Nationalparks Austria NPA
Eintrag Nr. 37085
Aim: In the alpine life zone, plant diversity is strongly determined by local topography and microclimate. We assessed the extent to which aspect and ist relatedness to temperature affect plant species diversity, and the colonization and disappearance of species on alpine summits on a pan-European scale. Location: Mountain summits in Europe's alpine life zone. Methods: Vascular plant species and their percentage cover were recorded in permanent plots in each cardinal direction on 123 summits in 32 regions across Europe. For a subset from 17 regions, resurvey data and 6-year soil temperature series were available. Differences in temperature sum and Shannon index as well as species richness, colonization and disappearance of species among cardinal directions were analysed using linear mixed-effects and generalised mixed-effects models, respectively.
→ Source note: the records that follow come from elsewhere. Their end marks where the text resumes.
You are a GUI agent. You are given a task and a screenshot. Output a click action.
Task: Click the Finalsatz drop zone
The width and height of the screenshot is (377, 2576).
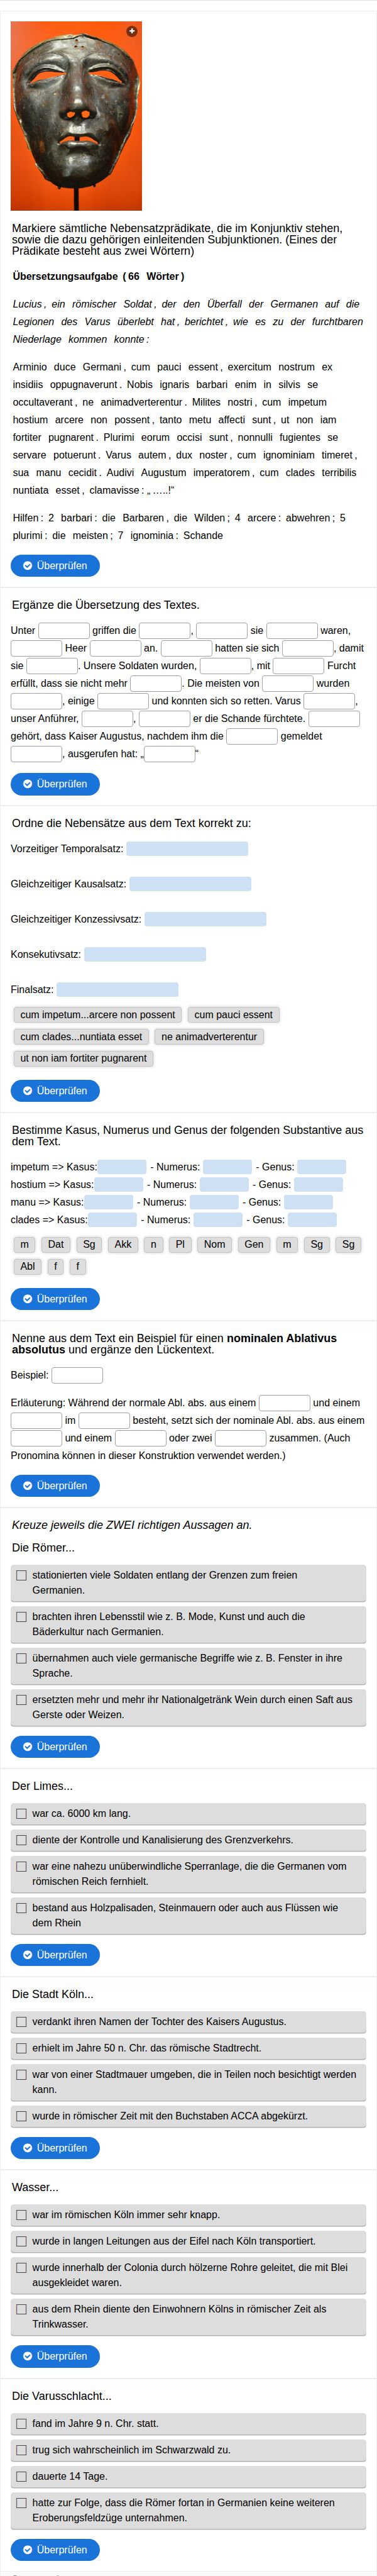click(118, 989)
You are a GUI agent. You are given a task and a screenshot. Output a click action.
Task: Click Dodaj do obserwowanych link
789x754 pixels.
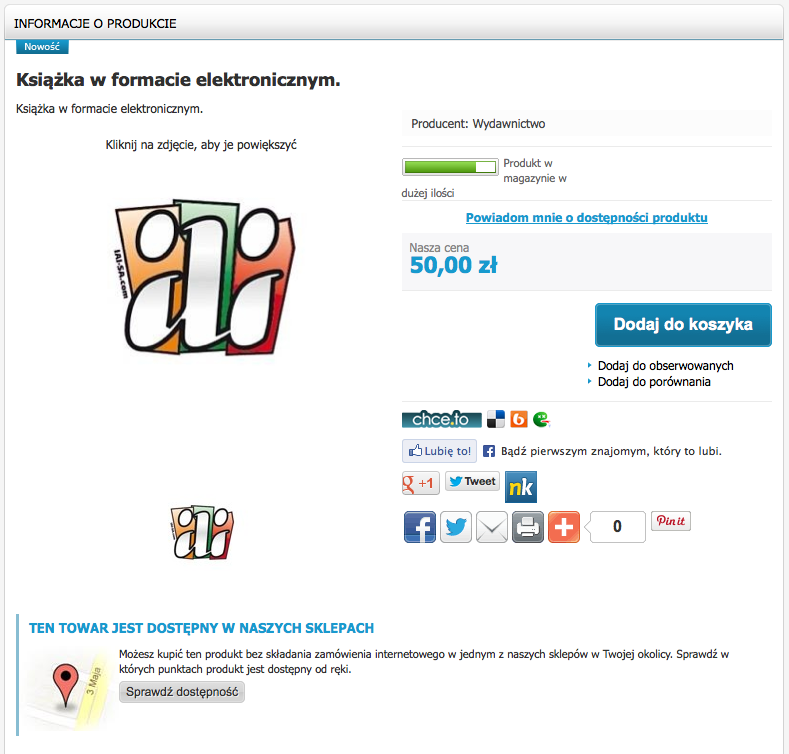665,366
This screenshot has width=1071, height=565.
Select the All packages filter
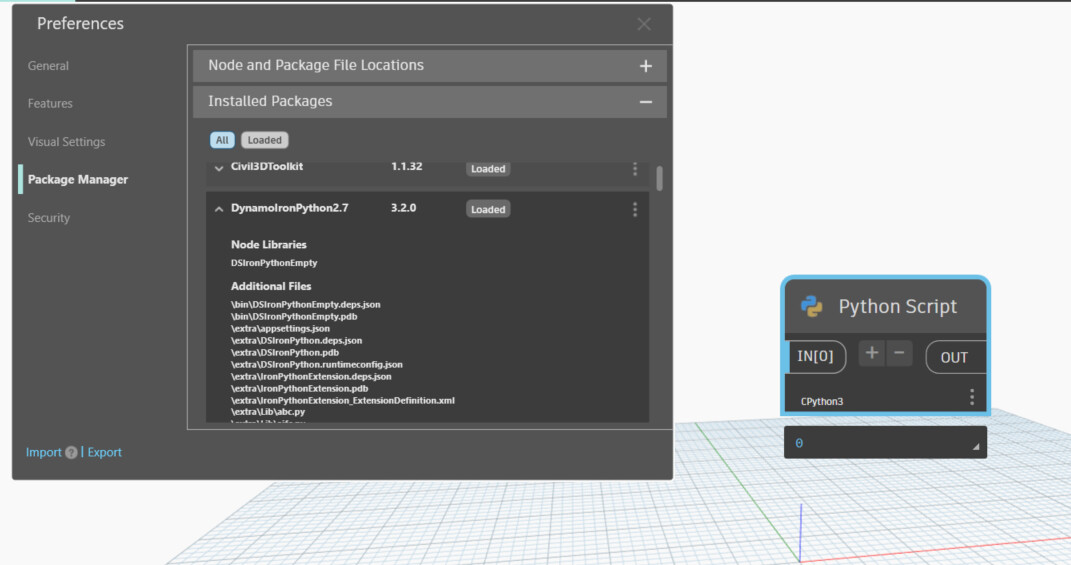(x=222, y=140)
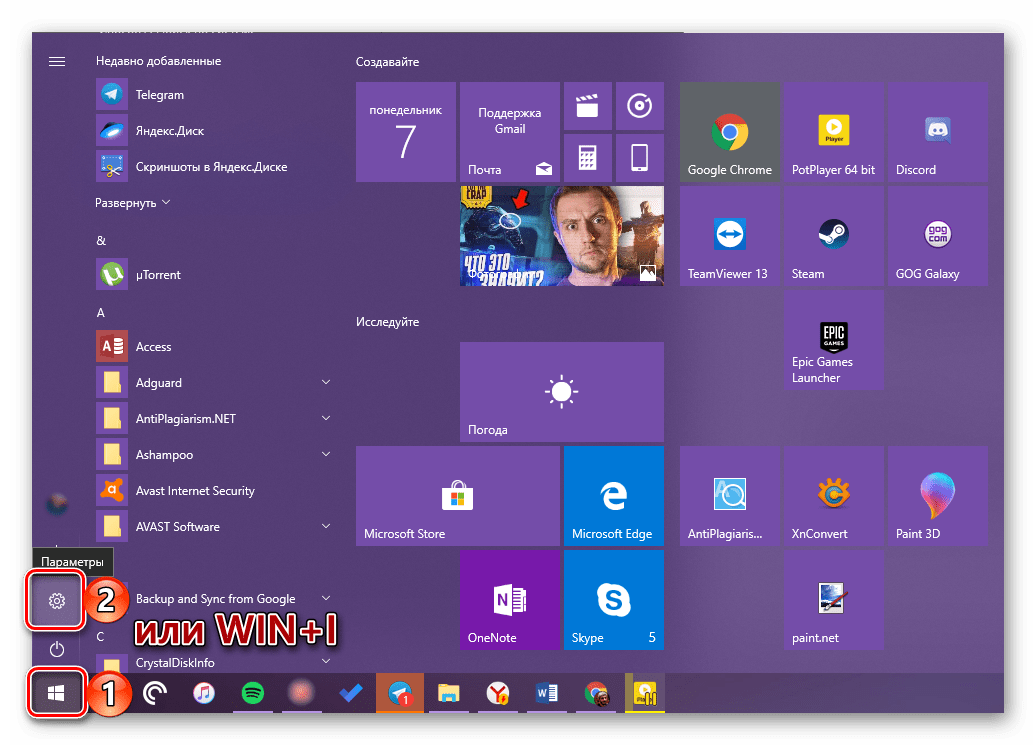Expand the Ashampoo app group
Image resolution: width=1036 pixels, height=745 pixels.
click(326, 454)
Results: Temperature sums were higher in east- and south-facing aspects than in the north-facing ones, while the west-facing ones were intermediate; differences were smallest in northern Europe. The patterns of temperature sums among aspects were consistent among years. In temperate regions, thermal differences were reflected by plant diversity, whereas this relationship was weaker or absent on Mediterranean and boreal mountains. Colonization of species was positively related to temperature on Mediterranean and temperate mountains, whereas disappearance of species was not related to temperature. Main conclusions: Thermal differences caused by solar radiation determine plant species diversity on temperate mountains. Advantages for plants on eastern slopes may result from the combined effects of a longer diurnal period of radiation due to convection cloud effects in the afternoon and the sheltered position against the prevailing westerly winds. In northern Europe, long summer days and low sun angles can even out differences among aspects. On Mediterranean summits, summer drought may limit species numbers on the warmer slopes. Warmer aspects support a higher number of colonization events. Hence, aspect can be a principal determinant of the pace of climateinduced migration processes.